Privacy watchdog the Information Commissioner's Office (ICO) has taken action against a local authority which lost two laptop computers, despite the fact that they were stored in a locked office and password-protected. The ICO has found that the Council was in breach of the Data Protection Act (DPA) and The Highland Council has …
It may sound harsh punishment.
Given they were password protected and stored in a locked room might seem sufficient but the ICO is correct in saying that personal data should be encrypted. Encryption shouldn't be optional, it does need to be mandatory with this type of data. That should be on all devices not just mobile/portable.
"... despite the fact that they were stored in a locked office and password-protected."
So what? That's the least possible amount of security. If you have a corporate laptop joined to a domain it will always require a password. And who doesn't lock their office? That's not securing data, that's just having a door on the building.
It seems entirely reasonable to expect them to better secure sensitive information than just to lock the door and have it on a laptop. They could only protect it worse by printing bill posters of the data and stickering them across the outside of the building.
ICO does something worthwhile for the first time in entire existence shocker!!!!
...meaning the absolute best case, assuming it's a bios password and being a laptop it doesn't let you reset it, is that the bad guys have to go to the "effort" of extracting the hard drive to get at the details.... not very good, is it?
I'll admit they were probably stolen for the kit rather then specifically for the data, but I bet whatever man down the pub techy they use to wipe them knows someone who knows someone who pays for that sort of thing...
punish the residents
OK, put aside the ins and outs of this particular case and just how many locked rooms a lappy with personal data has be stored in to satisfy this particular QANGO. Let's talk about what will happen in the future, now that we have been told the ICO are being given the power to levy fines.

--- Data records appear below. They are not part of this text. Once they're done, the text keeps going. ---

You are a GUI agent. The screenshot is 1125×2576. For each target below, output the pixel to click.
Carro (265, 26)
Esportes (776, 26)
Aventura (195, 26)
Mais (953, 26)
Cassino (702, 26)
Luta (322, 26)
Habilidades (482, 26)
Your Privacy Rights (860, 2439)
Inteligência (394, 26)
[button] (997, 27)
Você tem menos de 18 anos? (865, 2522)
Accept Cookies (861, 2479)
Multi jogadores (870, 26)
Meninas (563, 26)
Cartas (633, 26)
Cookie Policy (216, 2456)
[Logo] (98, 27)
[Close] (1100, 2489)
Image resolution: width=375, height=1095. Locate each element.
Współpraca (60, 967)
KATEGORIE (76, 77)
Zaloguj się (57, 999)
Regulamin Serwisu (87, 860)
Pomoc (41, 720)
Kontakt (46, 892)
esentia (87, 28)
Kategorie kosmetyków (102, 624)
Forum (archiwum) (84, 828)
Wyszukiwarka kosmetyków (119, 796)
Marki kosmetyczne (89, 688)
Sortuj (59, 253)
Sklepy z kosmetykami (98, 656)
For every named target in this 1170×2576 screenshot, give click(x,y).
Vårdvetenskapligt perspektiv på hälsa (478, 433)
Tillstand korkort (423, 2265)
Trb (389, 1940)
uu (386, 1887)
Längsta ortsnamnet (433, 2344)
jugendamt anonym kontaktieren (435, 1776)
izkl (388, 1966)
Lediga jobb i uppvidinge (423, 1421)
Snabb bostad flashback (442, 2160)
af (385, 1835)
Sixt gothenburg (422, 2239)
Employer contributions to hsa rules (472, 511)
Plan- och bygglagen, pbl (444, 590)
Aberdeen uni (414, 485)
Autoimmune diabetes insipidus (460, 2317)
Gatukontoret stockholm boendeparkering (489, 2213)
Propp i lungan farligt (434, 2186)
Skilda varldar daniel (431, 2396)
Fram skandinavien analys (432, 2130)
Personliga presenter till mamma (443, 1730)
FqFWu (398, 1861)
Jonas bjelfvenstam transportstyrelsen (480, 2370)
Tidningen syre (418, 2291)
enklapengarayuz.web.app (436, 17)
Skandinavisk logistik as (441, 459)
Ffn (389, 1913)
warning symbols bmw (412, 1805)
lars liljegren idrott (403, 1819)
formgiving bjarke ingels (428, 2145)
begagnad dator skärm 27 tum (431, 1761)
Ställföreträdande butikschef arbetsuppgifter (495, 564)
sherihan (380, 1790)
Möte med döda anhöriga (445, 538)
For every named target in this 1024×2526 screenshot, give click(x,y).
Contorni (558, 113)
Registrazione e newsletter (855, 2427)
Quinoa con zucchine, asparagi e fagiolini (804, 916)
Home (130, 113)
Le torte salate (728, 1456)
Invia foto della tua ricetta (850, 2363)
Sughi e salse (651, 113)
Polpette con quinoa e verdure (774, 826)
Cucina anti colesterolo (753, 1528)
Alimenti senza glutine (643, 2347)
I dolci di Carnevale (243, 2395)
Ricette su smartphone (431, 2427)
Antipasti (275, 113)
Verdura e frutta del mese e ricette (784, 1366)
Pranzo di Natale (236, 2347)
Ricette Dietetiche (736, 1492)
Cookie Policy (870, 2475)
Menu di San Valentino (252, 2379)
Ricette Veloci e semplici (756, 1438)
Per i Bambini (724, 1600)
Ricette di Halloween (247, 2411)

In times to come they will have the right to extract money from transgressors. In the case of fining a local authority, just who gets hurt? Not the individual who's lax observance of the rules led to the lapse (well, they might get told how naughty they've been and please don't do it again, or we'll have to suspend you on full pay and send you to your room), as council workers are pretty much bullet-proof: short of causing people to die, anyway. Nor will blame be apportioned to the committees that came up with the inadequate security measures in the first place.
Given that in future those local authorities who are found guilty and fined for their shortcomings will not suffer the consequences themselves, it's hard to see what the point of punishing their tax-payers would be.
The fine will become the burden of the council-tax payers. It will reduce the council's available cash, so either they will raise council taxes to account for it, or they will reduce services to balance the budget. Given that they are not accountable to their "customers", who most councils regard as merely a source of never-ending revenue: it's difficult to see how imposing a financial penalty on an organisation who will just pass it on to the innocent, but easily-tappable residents would be any sort of deterrent.
Fair enough but still...
....I would bet that noone gives two tosses about the `sensitive` data on these laptops.... stolen laptop = 50/100 quid on street = easy money.
As for disk encryption , everyone knows its far far easier to get information from staff than an encrypted disk - do a good enough job and they'll email you a copy of most things you want to know, or give you their password. Or wait til they are logged on and then pop in to do some work on their PC as a techie, or whatever.
People are and always will be open to coercion and persuasion, computers ain't.
So if its got to be encrypted...
Logically that would apply to everyone's servers as well as they are just password protected in a locked room... Interesting...
Why is this news?
I used to work in local government. I can guarantee that this happens every day across the country to laptops in some council or another.
Oh wait, it's news because the ICO is actually doing it's job for the first time since it's creation. I'm sure it's a one off though.
I think this is a bit overboard. It's not like all the physical Doctor and medical notes are written in hieroglyphics or some complex encrytion. There was clearly restricted access to the media, yes it would be more effective if the content were encrypted but I don't think it's like the council were leaving memory sticks and laptops on tube trains. Ahem.
Numpties, plain ol' numpties ...
Governments want our information on a Database!
The ID Cards bit seems to have done a runner temporarily.
All that will happen is that the laptops will be encrypted (BTW, this is Microsoft's big seller for Vista Ultimate into government at the moment) and the password will be stuck to the lid.